Records from a dataset:
━━━━━━━━━━━━━━━━━━━━━━━━━━━━━━
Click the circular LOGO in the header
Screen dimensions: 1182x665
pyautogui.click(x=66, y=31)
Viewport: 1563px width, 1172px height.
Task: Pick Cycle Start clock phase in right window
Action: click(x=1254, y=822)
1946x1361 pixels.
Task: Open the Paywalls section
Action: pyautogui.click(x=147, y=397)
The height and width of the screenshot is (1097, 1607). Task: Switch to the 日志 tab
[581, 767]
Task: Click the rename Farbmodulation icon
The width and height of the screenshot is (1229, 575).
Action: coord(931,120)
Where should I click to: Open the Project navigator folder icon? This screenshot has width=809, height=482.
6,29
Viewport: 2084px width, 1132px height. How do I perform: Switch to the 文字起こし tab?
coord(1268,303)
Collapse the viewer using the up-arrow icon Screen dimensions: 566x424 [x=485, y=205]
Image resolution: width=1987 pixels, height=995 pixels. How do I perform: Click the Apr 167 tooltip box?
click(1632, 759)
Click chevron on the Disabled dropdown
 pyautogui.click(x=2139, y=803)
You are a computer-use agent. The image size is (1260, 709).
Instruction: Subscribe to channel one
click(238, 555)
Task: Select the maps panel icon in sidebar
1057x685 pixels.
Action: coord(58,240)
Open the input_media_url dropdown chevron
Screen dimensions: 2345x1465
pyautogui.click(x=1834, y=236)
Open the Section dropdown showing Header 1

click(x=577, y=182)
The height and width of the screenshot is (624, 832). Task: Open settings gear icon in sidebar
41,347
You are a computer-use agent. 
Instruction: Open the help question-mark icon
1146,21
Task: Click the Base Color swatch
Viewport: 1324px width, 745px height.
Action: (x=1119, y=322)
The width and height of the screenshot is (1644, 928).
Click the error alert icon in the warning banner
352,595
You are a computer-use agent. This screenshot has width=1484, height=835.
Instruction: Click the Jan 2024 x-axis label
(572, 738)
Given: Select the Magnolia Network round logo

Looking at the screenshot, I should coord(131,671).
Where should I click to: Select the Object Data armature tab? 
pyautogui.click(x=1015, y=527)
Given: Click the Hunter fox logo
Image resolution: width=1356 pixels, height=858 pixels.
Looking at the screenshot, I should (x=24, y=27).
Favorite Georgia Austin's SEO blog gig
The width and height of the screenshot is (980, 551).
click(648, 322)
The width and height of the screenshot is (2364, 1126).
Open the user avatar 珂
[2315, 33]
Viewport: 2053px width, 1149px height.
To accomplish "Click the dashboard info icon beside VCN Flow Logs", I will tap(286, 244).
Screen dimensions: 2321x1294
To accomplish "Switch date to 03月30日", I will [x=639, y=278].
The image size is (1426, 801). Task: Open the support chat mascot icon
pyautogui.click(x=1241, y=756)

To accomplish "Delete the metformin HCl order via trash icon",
━━━━━━━━━━━━━━━━━━━━━━━━━━━━━━
» **Requirement**: Write down the entries above again. Copy them word for word.

» **Your solution**:
Click the circular LOGO in the header
Screen dimensions: 1182x665
pyautogui.click(x=66, y=31)
Viewport: 1563px width, 1172px height.
Task: Pick Cycle Start clock phase in right window
Action: click(x=1254, y=822)
1946x1361 pixels.
Task: Open the Paywalls section
Action: pyautogui.click(x=147, y=397)
The height and width of the screenshot is (1097, 1607). Task: Switch to the 日志 tab
[581, 767]
Task: Click the rename Farbmodulation icon
The width and height of the screenshot is (1229, 575).
Action: coord(931,120)
Where should I click to: Open the Project navigator folder icon? This screenshot has width=809, height=482.
6,29
Viewport: 2084px width, 1132px height. How do I perform: Switch to the 文字起こし tab?
coord(1268,303)
Collapse the viewer using the up-arrow icon Screen dimensions: 566x424 [x=485, y=205]
Image resolution: width=1987 pixels, height=995 pixels. How do I perform: Click the Apr 167 tooltip box?
click(1632, 759)
Click chevron on the Disabled dropdown
 pyautogui.click(x=2139, y=803)
You are a computer-use agent. The image size is (1260, 709).
Instruction: Subscribe to channel one
click(238, 555)
Task: Select the maps panel icon in sidebar
1057x685 pixels.
Action: coord(58,240)
Open the input_media_url dropdown chevron
Screen dimensions: 2345x1465
pyautogui.click(x=1834, y=236)
Open the Section dropdown showing Header 1

click(x=577, y=182)
The height and width of the screenshot is (624, 832). Task: Open settings gear icon in sidebar
41,347
You are a computer-use agent. 
Instruction: Open the help question-mark icon
1146,21
Task: Click the Base Color swatch
Viewport: 1324px width, 745px height.
Action: (x=1119, y=322)
The width and height of the screenshot is (1644, 928).
Click the error alert icon in the warning banner
352,595
You are a computer-use agent. This screenshot has width=1484, height=835.
Instruction: Click the Jan 2024 x-axis label
(572, 738)
Given: Select the Magnolia Network round logo

Looking at the screenshot, I should coord(131,671).
Where should I click to: Select the Object Data armature tab? 
pyautogui.click(x=1015, y=527)
Given: Click the Hunter fox logo
Image resolution: width=1356 pixels, height=858 pixels.
Looking at the screenshot, I should (x=24, y=27).
Favorite Georgia Austin's SEO blog gig
The width and height of the screenshot is (980, 551).
click(648, 322)
The width and height of the screenshot is (2364, 1126).
Open the user avatar 珂
[2315, 33]
Viewport: 2053px width, 1149px height.
To accomplish "Click the dashboard info icon beside VCN Flow Logs", I will tap(286, 244).
Screen dimensions: 2321x1294
To accomplish "Switch date to 03月30日", I will [x=639, y=278].
The image size is (1426, 801). Task: Open the support chat mascot icon
pyautogui.click(x=1241, y=756)

To accomplish "Delete the metformin HCl order via trash icon",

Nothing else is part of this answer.